Le prix actuel élevé de l’hydrogène bas carbone est principalement dû à ses coûts de production et de stockage.

Concernant sa production, différentes solutions comme la réduction du coût de construction des électrolyseurs ou du coût de l’électricité ont été envisagées par l’IRENA dans un rapport de 2020.

Pour le stockage, son coût élevé s’explique par la nature de l’hydrogène qui a une densité énergétique 3 fois plus élevée que l’essence ou le diesel mais une très faible densité volumique.

Pour stocker l’hydrogène dans un volume raisonnable, il faut modifier la pression et/ou la température. L’hydrogène peut être stocké sous 3 formes : gazeuse, liquide ou solide. La forme gazeuse est la seule forme commercialisée pour le grand public. Elle alimente aujourd’hui des taxis, des trains, des camions, des, des vélos et des bus.

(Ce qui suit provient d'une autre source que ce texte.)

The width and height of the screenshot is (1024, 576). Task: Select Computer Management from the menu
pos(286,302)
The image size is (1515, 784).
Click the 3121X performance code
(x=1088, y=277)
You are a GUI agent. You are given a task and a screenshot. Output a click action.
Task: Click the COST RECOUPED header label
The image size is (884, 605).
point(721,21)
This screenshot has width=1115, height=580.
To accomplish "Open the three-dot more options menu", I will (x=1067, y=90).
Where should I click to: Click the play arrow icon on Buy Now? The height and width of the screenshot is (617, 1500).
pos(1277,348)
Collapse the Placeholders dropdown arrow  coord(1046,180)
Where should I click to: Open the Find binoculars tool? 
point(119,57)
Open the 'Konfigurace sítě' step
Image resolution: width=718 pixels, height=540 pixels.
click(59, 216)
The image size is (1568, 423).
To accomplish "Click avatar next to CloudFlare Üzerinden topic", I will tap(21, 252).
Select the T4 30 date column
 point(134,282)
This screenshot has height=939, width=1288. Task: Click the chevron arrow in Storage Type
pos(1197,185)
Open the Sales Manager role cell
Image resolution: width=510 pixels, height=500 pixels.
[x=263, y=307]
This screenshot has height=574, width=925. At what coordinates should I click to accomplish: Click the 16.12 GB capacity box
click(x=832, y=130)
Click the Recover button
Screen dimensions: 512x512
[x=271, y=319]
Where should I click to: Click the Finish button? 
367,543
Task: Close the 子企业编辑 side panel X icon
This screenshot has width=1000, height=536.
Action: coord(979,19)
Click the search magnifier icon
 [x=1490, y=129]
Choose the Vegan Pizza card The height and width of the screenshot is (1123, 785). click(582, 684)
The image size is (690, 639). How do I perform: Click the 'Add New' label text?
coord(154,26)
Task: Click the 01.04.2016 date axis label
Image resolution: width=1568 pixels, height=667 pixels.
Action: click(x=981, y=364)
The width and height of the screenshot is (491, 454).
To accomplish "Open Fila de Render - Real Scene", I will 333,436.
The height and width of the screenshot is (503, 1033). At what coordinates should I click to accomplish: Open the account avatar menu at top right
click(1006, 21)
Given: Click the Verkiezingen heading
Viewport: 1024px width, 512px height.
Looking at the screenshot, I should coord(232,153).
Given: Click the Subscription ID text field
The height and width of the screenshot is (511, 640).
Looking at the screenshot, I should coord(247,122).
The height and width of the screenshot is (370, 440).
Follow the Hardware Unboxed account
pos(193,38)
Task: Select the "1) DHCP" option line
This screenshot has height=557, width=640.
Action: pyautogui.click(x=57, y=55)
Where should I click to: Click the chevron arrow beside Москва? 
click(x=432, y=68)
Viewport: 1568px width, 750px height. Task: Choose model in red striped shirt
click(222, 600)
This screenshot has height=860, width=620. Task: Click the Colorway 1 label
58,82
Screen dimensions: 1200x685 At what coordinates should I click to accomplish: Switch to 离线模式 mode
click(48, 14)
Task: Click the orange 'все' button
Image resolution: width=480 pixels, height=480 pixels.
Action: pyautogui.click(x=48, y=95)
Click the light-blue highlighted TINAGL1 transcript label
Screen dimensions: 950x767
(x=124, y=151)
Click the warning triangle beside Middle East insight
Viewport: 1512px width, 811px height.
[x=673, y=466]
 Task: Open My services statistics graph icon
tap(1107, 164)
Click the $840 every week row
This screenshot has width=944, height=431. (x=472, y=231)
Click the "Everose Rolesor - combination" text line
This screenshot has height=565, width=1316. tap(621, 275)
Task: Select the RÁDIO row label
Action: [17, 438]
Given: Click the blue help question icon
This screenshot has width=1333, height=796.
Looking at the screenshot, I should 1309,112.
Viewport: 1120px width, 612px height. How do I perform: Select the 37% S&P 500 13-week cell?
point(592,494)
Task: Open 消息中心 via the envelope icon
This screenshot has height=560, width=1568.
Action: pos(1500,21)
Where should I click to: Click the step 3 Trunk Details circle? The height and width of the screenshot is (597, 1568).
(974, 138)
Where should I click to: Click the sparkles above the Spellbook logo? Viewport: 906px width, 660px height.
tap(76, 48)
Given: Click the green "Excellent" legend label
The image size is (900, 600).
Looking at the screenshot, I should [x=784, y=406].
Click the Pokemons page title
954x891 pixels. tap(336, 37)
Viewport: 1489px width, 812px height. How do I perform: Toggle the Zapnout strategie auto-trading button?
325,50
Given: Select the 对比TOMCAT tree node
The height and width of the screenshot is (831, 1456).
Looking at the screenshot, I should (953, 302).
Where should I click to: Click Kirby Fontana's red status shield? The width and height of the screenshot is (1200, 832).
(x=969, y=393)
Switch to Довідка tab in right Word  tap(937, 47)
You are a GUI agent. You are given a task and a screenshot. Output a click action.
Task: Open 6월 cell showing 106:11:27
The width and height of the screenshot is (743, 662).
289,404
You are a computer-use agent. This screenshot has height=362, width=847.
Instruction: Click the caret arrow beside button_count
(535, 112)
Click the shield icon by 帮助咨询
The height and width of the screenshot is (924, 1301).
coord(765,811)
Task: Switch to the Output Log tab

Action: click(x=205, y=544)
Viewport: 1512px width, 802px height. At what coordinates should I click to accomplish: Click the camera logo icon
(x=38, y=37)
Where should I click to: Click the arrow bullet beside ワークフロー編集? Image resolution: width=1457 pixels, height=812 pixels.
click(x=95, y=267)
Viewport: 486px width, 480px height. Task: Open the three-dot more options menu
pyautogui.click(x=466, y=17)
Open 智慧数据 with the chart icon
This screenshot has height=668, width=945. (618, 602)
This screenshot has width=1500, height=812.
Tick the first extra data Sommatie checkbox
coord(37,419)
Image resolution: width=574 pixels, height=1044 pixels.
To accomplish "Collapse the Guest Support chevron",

  • Les avancées prometteuses d’une nouvelle forme de stockage d’hydrogène

Une nouvelle forme de stockage d’hydrogène, nommée HydroSil, proposée par Hysilabs qui l’a reprise de l’Université Aix Marseille, pourrait cependant rebattre les cartes du marché de l’hydrogène.

Cette solution de stockage d’hydrogène pourrait être d’abord utilisée dans le cadre d’installations fixes puis, à terme, servir pour le transport. Contrairement aux 3 autres formes (gazeux, liquide et solide) il n’y aurait pas besoin d’infrastructures spéciales pour transporter et stocker l’hydrogène : les infrastructures conventionnelles déjà existantes pour les produits pétroliers suffiraient. Le transport de ce type d’hydrogène aurait des émissions de gaz à effet de serre jusqu’à 40 % inférieur et un coût diminué de 30 % par rapport aux solutions conventionnelles.

D’après P-E Casanova et Chloé Avetand d’HysiLabs, HydroSil est recyclable à l’infini, non toxique, non inflammable, stable, liquide, sans aucune perte en hydrogène, économiquement compétitive et pourrait utiliser les infrastructures conventionnelles actuelles. Elle a donc, sur le papier, tous les avantages pour devenir la technologie principale de stockage d’hydrogène. Cependant, d’ici 2030, Hysilabs projette une capacité de ses installations de charge et de libération en hydrogène bien inférieure aux estimations de ce que serait la consommation en hydrogène en 2030.

Selon ces estimations, Hysilabs n’absorberait que 18 à 30 % du marché de l’hydrogène en France, si l’entreprise tient ses objectifs de croissance. Les autres formes d’hydrogène (gazeuse, liquide, solide, ammoniac) auront donc toujours un rôle à jouer ces prochaines années.